PHWC publishes biennial report

The Pig Health and Welfare Council (PHWC) has published its third biennial report detailing the work completed by the group between 2015 and 2016. 

Highlights for the PHWC included work on controls for porcine epidemic diarrhoea virus (PEDv), contingency plans for new and emerging diseases, identification of existing and future data sources, examination of incidents of tailbiting, monitoring levels of salmonella in slaughter pigs and further investigation into antimicrobials.

The report also covered the reorientation of the PHWC strategy. It now has four subgroups that focus on welfare, food safety, disease surveillance and antimicrobials.

It added that “efforts are being made to widen the remit of the PHWC to take in a more UK-wide view of health and welfare matters, reflecting that disease does not respect boundaries and that sharing information between the devolved regions will be of universal benefit”.

Group chairman Jim Scudamore said: “Animal health remains an important topic for the PHWC. In 2015 the focus of the work was on developing the contingency plan for potential outbreaks of highly virulent PEDv with a focus on practical control measures. This was industry-led by AHDB Pork with assistance from the government through the Animal and Plant Health Agency. Having developed the PEDv contingency plan, the overall surveillance requirements of the industry were considered at the syndromic surveillance roundtable in 2016.”

(Stored data)
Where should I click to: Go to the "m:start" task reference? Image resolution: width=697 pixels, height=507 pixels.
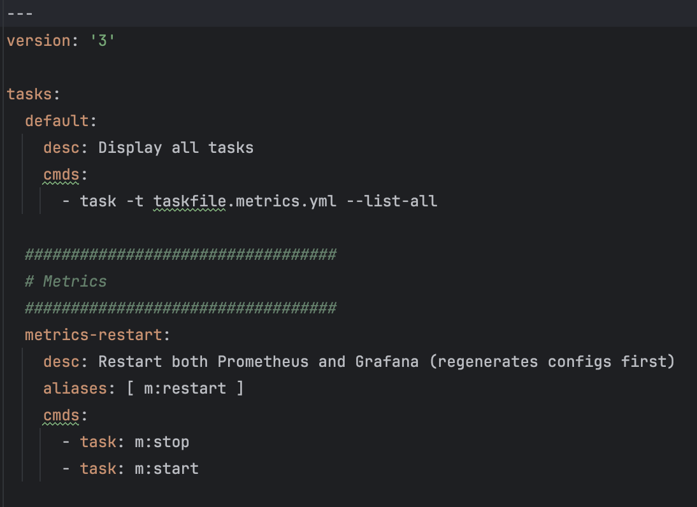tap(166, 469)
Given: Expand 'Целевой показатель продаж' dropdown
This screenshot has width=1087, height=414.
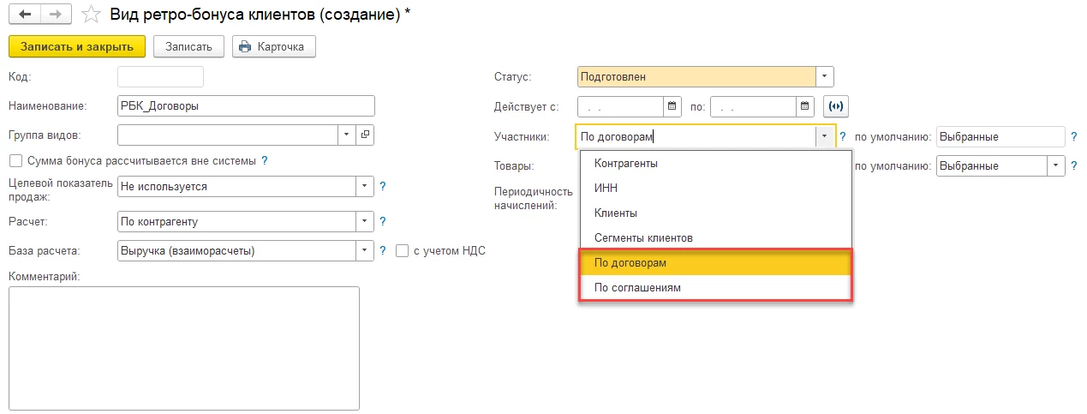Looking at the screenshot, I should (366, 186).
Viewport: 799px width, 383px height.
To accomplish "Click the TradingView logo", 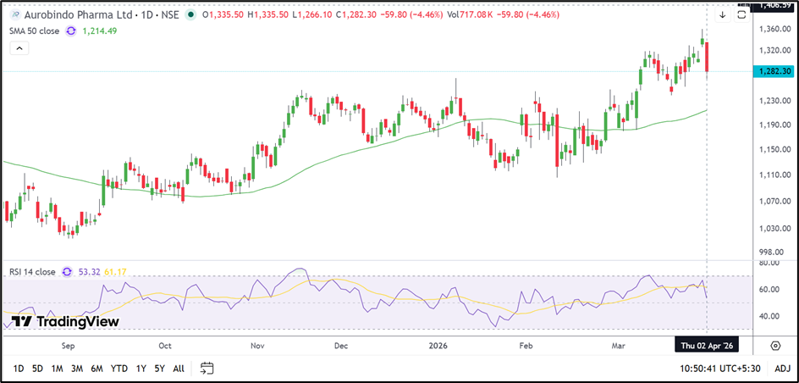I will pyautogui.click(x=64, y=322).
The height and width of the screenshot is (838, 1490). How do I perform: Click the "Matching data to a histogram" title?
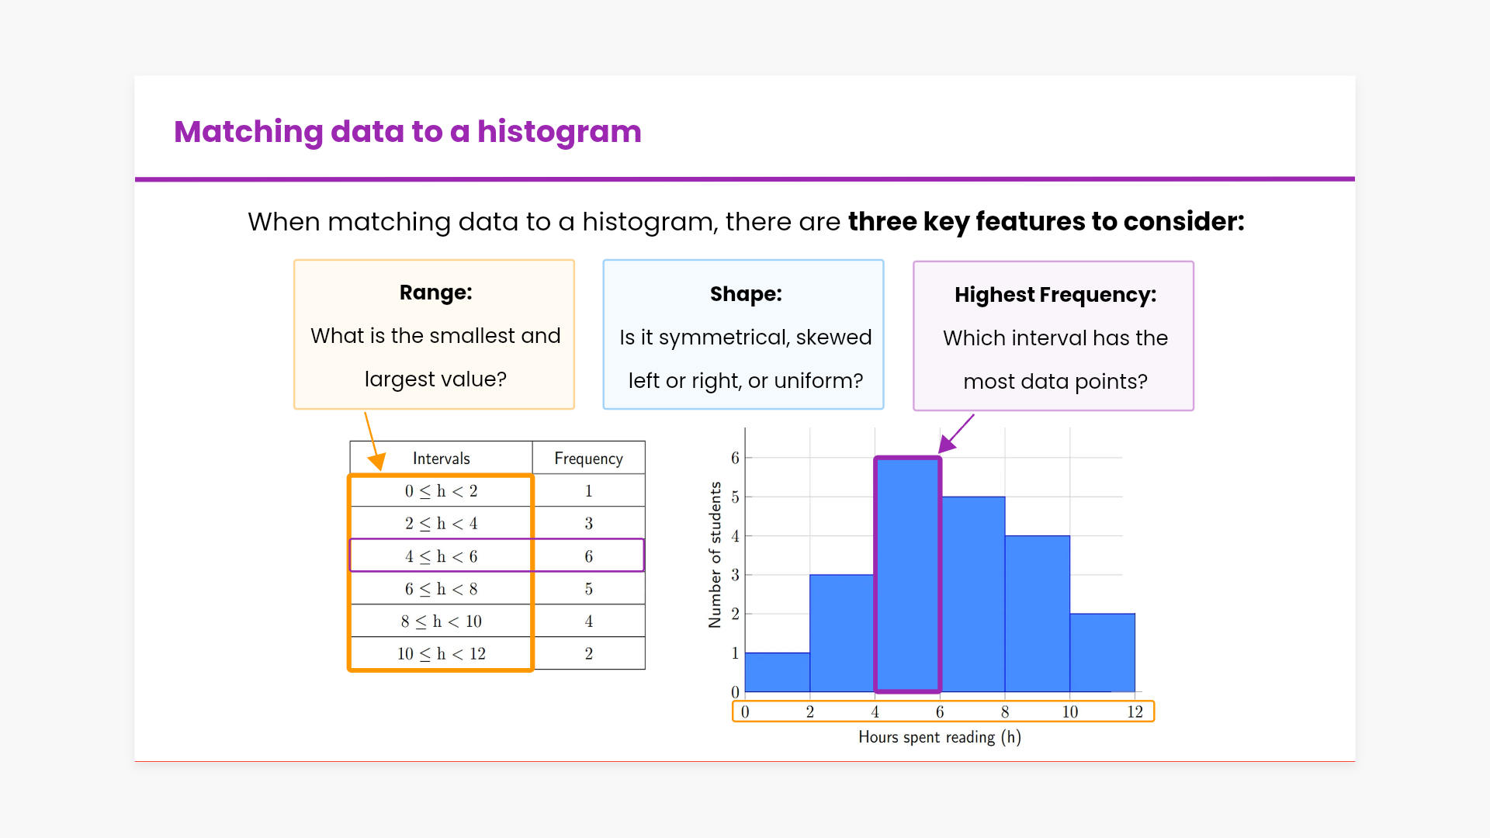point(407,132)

...

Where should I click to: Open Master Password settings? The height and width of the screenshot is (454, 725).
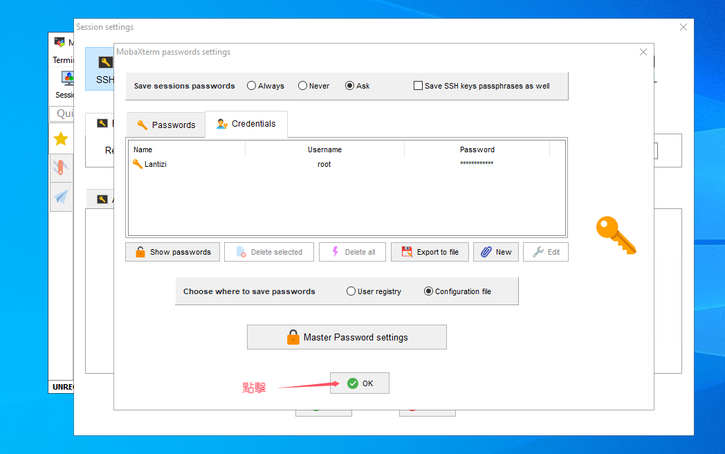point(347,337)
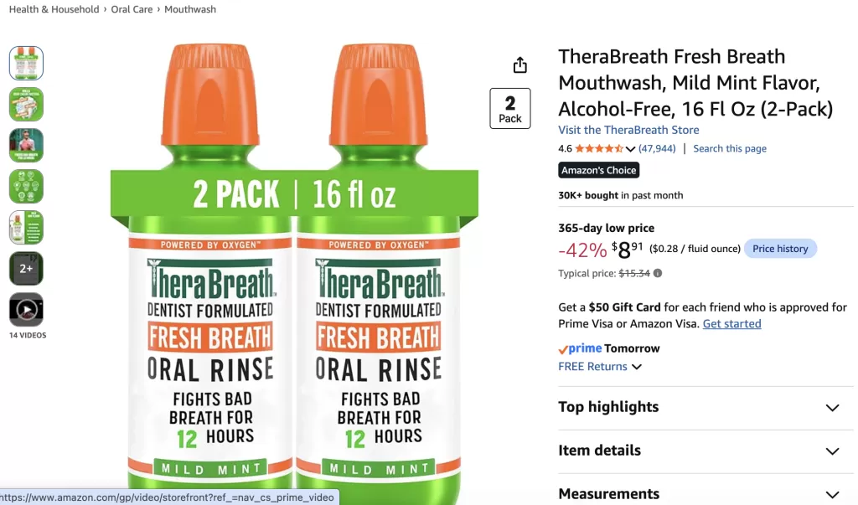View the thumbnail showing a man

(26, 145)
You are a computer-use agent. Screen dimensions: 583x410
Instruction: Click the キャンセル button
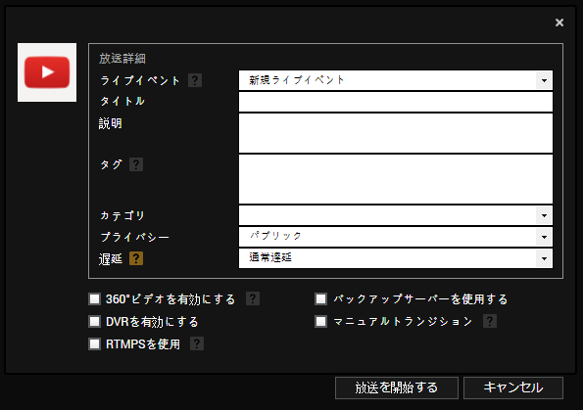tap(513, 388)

▶ WHAT YOU NEED TO DO
A - In the article on the PHWC biennial report, how many subgroups does the PHWC now have, and what do they focus on?
B - Carry on the article on the PHWC biennial report, starting after its last sentence.
None of the lines are needed.

▶ EXPECTED RESULTS
A - It has four subgroups, focusing on welfare, food safety, disease surveillance and antimicrobials.

B -
Chief veterinary officer Neil Gibbens praised the progress made. “I welcome the continued focus on the control strategy for PEDv. This resulted in PEDv becoming notifiable in England in 2015 and the PEDv contingency plan has been developed further, along with a series of updated standard operating procedures. This is an important measure as it reflects concern about the potential impact of the disease should it be introduced to the UK.”

He added that the report showed the industry was looking to the future. “The report provides invaluable information on horizon-scanning, detailing potential threats to the UK pig industry that were flagged during 2015/16. This emphasises the importance of high-quality and comprehensive surveillance in order to identify threats to the industry, which can include emerging, exotic or endemic diseases or those which are of significant threat to trade.”